42 тетрадь21.6–6.8.1940
Какая для меня всегда радость, когда взмахнет крыльями и вырвется из сетей быта и некоторых собственных свойств крылатая (но вечно сетями опутанная) душа Аллы. Я не умею любить ее, когда она очерчивает себя куриным кругом женски-театральной колеи: сын, муж, театр. И пребывает глухой и жесткой ко всему остальному миру.
Но не значит ли, что я люблю ее, если я так – до слез – могла радоваться, когда по дороге на дачу, в машине, она рассказывала: “…прохожу по нашему переулку и совсем случайно взглянула вверх и вижу – облокотилась на подоконник М. (маленькая актриса их театра, проболевшая больше полугода ревматизмом и другими недугами). Кричу ей: «Анна! Ну, как ты?» Она вместо ответа закрывает лицо руками – плачет. Я ей кричу: «Анна! Перестань, ну перестань. Что ты? Я к тебе сейчас зайду». Зашла. Узнаю, что с мужем разрыв. Поправилась, но не совсем. В санаторий путевка есть, а места нет. Про мужа ей говорю: – Об этом потом. Мало ли что в жизни бывает! Сейчас у тебя на первом месте должно быть здоровье и сын (у нее мальчик 10 лет). Его надо в лагерь на лето. Оказывается: тоже места нет. Я к телефону: «Для кого же тогда места, как не для мальчика, у которого больная мать и нечего есть». А есть правда почти нечего. Словом, где по телефону, где сама съездила, устроила и ей санаторий, и мальчишке лагерь, и театральный обед на двоих. Она плачет, говорит: «Алла! Тебя сам Бог ко мне послал». А муж тут же, перепуганный, как заяц. От меня прячется. Я его так, как будто его нет совсем. До чего же приятно, когда так все удается – точно и на самого какое-то счастье свалилось…” (Счастье ощущения живой жизни собственной души.)

_ПЕРЕЧЕНЬ МАТЕРИАЛА_
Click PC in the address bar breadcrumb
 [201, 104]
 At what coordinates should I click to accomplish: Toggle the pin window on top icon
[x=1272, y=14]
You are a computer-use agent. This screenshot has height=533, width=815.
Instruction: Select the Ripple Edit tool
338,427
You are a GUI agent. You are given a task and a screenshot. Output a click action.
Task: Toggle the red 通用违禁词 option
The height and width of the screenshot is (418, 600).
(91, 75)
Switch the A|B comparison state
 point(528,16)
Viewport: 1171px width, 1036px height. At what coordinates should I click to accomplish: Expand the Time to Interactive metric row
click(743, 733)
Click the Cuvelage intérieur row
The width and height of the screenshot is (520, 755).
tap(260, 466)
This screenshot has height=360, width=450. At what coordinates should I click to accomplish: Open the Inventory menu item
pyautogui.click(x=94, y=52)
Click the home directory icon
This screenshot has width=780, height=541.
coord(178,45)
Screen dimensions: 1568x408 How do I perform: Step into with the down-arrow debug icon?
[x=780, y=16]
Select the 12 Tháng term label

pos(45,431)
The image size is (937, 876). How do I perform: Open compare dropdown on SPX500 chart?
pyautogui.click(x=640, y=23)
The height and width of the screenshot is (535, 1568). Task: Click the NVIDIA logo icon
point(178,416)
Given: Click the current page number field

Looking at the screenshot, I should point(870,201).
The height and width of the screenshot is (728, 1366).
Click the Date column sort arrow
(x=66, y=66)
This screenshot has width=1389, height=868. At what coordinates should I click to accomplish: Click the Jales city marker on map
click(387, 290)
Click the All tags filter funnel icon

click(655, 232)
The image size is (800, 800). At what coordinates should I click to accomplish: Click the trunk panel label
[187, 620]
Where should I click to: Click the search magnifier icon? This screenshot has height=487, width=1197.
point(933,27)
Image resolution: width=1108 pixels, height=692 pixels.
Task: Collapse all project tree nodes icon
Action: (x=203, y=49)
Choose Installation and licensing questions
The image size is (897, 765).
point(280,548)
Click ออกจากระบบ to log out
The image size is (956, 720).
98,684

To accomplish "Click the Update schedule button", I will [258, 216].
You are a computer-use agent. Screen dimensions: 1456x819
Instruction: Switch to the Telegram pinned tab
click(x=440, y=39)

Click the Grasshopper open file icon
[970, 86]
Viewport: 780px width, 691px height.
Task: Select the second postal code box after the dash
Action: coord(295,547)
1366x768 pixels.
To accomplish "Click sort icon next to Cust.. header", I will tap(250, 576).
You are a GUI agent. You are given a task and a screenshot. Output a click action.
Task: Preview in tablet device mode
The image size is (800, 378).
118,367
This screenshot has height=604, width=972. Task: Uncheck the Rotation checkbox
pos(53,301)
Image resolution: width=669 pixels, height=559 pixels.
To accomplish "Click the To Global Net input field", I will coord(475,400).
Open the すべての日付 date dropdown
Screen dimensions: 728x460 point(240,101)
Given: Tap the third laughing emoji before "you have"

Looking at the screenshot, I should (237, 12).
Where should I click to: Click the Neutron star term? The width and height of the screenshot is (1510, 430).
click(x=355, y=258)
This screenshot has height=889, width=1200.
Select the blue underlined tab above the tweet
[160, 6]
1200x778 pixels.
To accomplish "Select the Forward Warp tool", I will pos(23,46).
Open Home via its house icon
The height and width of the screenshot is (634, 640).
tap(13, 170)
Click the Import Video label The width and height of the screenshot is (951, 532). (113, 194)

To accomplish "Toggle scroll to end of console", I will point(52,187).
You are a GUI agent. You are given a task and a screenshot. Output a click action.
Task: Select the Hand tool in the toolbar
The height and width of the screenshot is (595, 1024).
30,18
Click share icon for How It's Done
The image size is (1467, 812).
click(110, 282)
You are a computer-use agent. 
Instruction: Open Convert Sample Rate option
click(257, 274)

_ЦЕЛЬ ЗАДАНИЯ_
Как будет выглядеть отрывок дневниковой записи от слов «42 тетрадь21.6–6.8.1940» до слов «всему остальному миру.» включительно, если заменить в нем «куриным кругом» на «тесным кругом»?

_ОТВЕТ_
42 тетрадь21.6–6.8.1940
Какая для меня всегда радость, когда взмахнет крыльями и вырвется из сетей быта и некоторых собственных свойств крылатая (но вечно сетями опутанная) душа Аллы. Я не умею любить ее, когда она очерчивает себя тесным кругом женски-театральной колеи: сын, муж, театр. И пребывает глухой и жесткой ко всему остальному миру.